*Action item*.
Word for word, restate the lines that run from the line containing "Task: Select the all (1/1) category tab" to the last line of the records below.

──────────

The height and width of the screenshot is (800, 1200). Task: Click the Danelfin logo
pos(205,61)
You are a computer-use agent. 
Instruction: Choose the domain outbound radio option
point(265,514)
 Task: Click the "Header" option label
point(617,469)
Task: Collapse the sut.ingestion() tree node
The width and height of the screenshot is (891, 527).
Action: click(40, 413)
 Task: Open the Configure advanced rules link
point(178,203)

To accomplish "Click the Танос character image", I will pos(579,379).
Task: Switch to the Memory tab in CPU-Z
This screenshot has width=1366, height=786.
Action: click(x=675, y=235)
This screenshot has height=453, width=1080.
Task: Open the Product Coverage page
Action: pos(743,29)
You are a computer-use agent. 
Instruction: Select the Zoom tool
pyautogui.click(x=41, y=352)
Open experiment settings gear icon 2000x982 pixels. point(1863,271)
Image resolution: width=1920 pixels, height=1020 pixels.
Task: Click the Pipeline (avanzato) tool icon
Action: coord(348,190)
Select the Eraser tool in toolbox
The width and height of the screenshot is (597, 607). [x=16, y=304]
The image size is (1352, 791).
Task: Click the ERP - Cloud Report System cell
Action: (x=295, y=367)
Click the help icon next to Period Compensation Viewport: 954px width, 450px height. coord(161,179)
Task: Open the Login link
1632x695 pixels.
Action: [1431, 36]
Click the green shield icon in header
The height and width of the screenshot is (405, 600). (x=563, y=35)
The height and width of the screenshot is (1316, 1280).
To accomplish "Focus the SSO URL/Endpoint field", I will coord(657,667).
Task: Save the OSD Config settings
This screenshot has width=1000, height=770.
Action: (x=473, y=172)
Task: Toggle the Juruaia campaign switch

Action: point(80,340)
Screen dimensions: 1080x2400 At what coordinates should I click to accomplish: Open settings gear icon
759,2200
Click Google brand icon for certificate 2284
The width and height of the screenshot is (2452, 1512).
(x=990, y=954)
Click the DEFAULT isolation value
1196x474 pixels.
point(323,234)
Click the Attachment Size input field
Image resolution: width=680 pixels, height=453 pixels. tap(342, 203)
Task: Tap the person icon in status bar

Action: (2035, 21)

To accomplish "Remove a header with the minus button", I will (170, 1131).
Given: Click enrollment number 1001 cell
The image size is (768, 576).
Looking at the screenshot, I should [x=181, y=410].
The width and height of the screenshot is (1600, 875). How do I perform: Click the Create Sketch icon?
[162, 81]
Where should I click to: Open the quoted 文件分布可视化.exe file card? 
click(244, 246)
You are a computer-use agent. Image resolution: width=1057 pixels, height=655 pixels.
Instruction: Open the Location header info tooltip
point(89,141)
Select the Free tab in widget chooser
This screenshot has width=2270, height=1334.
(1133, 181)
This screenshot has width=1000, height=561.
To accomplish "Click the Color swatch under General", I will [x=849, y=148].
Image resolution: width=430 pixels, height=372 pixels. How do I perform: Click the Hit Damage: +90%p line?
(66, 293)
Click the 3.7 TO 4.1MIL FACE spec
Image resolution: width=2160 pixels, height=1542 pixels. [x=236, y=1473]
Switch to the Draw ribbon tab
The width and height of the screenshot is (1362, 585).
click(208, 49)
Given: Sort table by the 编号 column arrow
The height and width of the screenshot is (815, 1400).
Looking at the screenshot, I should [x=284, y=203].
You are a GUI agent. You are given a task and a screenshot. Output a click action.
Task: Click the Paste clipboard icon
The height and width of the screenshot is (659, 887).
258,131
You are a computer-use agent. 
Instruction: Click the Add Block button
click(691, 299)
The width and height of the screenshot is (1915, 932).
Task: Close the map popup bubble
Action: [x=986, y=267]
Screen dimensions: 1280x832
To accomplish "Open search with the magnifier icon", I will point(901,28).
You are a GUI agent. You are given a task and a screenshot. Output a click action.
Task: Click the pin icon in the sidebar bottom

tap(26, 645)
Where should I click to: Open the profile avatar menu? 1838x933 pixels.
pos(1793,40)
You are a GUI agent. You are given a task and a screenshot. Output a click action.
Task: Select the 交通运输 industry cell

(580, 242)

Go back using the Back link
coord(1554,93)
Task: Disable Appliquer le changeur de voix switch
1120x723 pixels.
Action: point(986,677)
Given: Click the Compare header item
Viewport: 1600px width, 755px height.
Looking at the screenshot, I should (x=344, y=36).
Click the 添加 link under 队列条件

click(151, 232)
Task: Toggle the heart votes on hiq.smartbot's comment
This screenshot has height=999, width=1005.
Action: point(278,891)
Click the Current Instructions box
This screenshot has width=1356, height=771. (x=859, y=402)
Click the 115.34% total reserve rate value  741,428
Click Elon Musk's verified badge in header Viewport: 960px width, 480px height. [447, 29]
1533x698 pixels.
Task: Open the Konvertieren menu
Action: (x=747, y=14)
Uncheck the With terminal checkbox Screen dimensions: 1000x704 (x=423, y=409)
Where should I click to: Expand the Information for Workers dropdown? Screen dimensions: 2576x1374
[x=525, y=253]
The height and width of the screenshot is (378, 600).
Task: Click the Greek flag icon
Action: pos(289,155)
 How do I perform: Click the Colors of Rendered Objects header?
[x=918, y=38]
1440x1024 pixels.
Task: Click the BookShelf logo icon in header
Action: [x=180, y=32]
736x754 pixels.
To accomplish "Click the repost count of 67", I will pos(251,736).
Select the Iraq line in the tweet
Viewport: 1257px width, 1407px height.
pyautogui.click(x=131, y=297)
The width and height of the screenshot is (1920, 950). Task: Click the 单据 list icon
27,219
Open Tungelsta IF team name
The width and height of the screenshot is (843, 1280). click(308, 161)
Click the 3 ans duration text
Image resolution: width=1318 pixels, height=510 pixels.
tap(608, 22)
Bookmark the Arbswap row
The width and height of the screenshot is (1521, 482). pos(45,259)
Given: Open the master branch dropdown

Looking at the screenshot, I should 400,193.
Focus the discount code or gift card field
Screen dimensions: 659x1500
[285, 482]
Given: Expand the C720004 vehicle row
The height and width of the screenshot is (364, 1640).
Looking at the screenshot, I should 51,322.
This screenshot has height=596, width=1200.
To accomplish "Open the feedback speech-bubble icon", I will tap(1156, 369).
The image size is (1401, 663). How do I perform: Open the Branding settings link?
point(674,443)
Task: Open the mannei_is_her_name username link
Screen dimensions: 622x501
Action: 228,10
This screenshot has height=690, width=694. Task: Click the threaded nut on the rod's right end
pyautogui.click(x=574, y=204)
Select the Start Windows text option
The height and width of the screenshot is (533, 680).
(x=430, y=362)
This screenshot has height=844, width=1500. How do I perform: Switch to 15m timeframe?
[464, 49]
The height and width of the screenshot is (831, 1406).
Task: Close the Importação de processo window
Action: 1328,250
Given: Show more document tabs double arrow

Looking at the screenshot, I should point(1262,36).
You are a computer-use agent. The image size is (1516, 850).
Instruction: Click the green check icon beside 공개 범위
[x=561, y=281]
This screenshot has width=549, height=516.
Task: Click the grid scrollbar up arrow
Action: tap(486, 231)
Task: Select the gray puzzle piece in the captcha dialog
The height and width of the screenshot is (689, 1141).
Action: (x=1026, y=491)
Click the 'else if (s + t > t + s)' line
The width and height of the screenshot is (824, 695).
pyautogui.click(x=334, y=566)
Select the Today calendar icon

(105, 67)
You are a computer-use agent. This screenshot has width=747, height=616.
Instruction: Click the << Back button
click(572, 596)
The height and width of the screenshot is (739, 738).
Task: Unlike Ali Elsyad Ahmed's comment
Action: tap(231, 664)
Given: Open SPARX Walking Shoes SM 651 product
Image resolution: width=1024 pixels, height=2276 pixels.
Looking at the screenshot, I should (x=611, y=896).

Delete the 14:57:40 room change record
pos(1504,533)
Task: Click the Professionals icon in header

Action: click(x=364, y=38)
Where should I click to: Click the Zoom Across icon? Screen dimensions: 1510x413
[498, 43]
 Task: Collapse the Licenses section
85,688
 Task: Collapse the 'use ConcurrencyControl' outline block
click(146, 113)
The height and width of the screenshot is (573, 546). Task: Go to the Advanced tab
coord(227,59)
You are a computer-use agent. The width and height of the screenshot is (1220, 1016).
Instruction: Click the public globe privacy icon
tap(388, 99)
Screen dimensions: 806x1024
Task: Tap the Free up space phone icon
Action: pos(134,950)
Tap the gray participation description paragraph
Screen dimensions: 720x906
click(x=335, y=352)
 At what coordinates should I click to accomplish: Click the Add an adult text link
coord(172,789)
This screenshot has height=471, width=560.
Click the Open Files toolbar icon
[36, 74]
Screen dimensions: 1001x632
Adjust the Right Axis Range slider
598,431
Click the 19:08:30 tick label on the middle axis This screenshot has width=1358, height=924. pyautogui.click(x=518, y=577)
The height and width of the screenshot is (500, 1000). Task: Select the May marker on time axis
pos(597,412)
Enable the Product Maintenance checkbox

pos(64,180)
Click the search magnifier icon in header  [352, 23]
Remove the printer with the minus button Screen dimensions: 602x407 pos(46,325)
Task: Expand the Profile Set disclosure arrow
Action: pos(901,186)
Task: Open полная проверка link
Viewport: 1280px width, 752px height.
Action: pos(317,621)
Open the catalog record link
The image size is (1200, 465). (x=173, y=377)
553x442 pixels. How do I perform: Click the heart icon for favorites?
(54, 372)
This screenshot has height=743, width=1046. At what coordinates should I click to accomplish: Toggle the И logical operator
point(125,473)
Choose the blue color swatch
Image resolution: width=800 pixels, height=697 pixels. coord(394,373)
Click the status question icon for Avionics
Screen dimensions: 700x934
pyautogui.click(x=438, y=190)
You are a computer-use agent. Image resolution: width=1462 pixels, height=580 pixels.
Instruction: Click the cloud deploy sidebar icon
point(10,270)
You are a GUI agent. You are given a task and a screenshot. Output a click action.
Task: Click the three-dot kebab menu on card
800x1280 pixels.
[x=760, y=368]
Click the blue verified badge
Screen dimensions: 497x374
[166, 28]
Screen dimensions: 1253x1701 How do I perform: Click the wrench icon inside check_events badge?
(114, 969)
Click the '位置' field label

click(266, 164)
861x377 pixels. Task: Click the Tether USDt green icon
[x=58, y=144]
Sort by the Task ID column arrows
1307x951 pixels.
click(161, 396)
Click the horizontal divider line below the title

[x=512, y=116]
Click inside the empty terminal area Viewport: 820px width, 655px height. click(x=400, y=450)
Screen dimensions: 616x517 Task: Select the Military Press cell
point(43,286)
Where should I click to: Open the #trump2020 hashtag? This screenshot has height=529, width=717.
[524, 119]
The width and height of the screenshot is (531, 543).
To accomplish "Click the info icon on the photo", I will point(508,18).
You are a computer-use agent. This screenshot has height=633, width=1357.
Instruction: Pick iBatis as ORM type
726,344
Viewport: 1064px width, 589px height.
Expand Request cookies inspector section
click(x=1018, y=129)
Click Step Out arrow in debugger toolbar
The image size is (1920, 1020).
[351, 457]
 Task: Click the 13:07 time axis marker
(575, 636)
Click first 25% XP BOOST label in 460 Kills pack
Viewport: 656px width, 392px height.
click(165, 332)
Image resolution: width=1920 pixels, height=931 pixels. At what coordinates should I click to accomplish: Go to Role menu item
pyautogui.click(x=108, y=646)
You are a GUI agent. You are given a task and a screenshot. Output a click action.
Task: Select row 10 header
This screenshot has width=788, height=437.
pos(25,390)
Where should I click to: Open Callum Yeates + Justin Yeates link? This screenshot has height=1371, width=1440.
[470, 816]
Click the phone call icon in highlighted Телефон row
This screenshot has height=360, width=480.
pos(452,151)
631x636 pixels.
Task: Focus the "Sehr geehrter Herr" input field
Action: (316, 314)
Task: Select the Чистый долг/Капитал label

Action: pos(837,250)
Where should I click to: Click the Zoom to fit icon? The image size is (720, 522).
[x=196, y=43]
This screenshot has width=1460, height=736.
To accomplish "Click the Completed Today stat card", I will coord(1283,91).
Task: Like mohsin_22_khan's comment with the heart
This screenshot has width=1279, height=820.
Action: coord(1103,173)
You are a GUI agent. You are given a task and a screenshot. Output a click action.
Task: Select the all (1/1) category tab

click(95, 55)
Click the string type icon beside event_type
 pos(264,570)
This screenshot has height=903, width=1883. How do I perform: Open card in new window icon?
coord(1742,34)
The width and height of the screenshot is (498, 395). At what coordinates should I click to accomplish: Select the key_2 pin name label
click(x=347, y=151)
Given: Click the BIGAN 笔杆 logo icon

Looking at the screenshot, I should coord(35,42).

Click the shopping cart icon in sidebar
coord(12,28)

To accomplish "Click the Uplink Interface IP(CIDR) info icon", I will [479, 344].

──────────

*Exercise output*.
Task: Select the all (1/1) category tab

click(95, 55)
Click the string type icon beside event_type
 pos(264,570)
This screenshot has height=903, width=1883. How do I perform: Open card in new window icon?
coord(1742,34)
The width and height of the screenshot is (498, 395). At what coordinates should I click to accomplish: Select the key_2 pin name label
click(x=347, y=151)
Given: Click the BIGAN 笔杆 logo icon

Looking at the screenshot, I should coord(35,42).

Click the shopping cart icon in sidebar
coord(12,28)

To accomplish "Click the Uplink Interface IP(CIDR) info icon", I will [479, 344].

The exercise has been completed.